Kosovo und Serbien einig Streit um Kennzeichen vorerst beigelegt

Stand: 24.11.2022 00:24 Uhr

Der Streit über die Nutzung serbischer Kfz-Kennzeichen im Kosovo hatte zuletzt für Spannungen und Gewalt gesorgt. Nun einigten sich beide Seiten unter Vermittlung der EU auf eine Teillösung des Konflikts.

Der Kosovo und Serbien haben im Streit über die Nutzung serbischer Autokennzeichen einen Kompromiss gefunden. "Wir haben eine Vereinbarung", schrieb der EU-Außenbeauftragte Josep Borrell am Abend auf Twitter nach einer von der EU organisierten Verhandlungsrunde beider Seiten in Brüssel.

Die Chefunterhändler des Kosovos und Serbiens hätten sich auf Maßnahmen geeinigt, um eine weitere Eskalation zu vermeiden. Nach Borrells Angaben wird Serbien aufhören, Nummernschilder mit Bezug auf kosovarische Städte zu vergeben. Umgekehrt wird demnach der Kosovo keine weiteren Maßnahmen im Zusammenhang mit der Ummeldung von Fahrzeugen mit alten serbischen Kennzeichen ergreifen. Borrell rief beide Seiten dazu auf, in den nächsten Tagen weitere Schritte zu besprechen.

Spannungen hatten zuletzt zugenommen

Die im Kosovo lebenden Serben erkennen die staatlichen Einrichtungen dort nicht an. Nahezu alle ethnischen Serben in einem kompakten serbischen Siedlungsgebiet im Norden des Kosovos nutzen in Serbien ausgestellte Kfz-Kennzeichen aus der Zeit, als die Region noch zu Serbien gehörte. Mittlerweile sind diese ungültig und die Regierung des Kosovos beharrte auf einem Wechsel der betreffenden Kennzeichen.
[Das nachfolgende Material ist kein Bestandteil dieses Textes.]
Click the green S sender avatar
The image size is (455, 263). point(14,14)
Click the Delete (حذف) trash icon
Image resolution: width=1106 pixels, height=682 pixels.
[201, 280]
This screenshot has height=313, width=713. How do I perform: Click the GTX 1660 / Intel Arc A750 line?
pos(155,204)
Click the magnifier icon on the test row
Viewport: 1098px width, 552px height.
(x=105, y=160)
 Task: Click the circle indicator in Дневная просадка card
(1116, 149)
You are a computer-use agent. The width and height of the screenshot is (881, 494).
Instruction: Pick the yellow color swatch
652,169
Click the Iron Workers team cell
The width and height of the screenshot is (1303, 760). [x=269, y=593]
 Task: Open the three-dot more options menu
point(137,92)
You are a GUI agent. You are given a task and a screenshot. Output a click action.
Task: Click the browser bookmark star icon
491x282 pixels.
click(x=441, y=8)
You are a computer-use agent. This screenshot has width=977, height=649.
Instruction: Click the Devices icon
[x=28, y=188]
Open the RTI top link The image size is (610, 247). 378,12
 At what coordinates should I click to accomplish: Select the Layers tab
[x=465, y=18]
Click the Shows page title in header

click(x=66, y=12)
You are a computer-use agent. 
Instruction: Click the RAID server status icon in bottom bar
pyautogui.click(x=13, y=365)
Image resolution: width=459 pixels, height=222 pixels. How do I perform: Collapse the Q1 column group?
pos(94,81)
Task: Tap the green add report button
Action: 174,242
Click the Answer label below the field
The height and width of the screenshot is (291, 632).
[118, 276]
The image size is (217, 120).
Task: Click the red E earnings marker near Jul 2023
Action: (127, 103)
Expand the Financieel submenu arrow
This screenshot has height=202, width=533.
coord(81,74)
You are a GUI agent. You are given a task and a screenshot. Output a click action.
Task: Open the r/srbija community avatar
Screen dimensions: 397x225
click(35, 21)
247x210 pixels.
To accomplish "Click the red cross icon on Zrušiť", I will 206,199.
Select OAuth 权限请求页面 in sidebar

Aus Protest gegen die Regelung hatten zu Monatsbeginn nahezu alle serbischstämmigen Beamten der kosovarischen Polizei den Dienst quittiert.

Serben, die den geforderten Kennzeichenwechsel ablehnen, werden von der serbischen Regierung unterstützt, die die im Jahr 2008 ausgerufene Unabhängigkeit des Kosovos nicht anerkennt. 115 Länder weltweit, darunter die meisten EU-Staaten, erkennen den Kosovo dagegen als unabhängigen Staat an.

Über dieses Thema berichtete Deutschlandfunk am 24. November 2022 um 00:00 Uhr.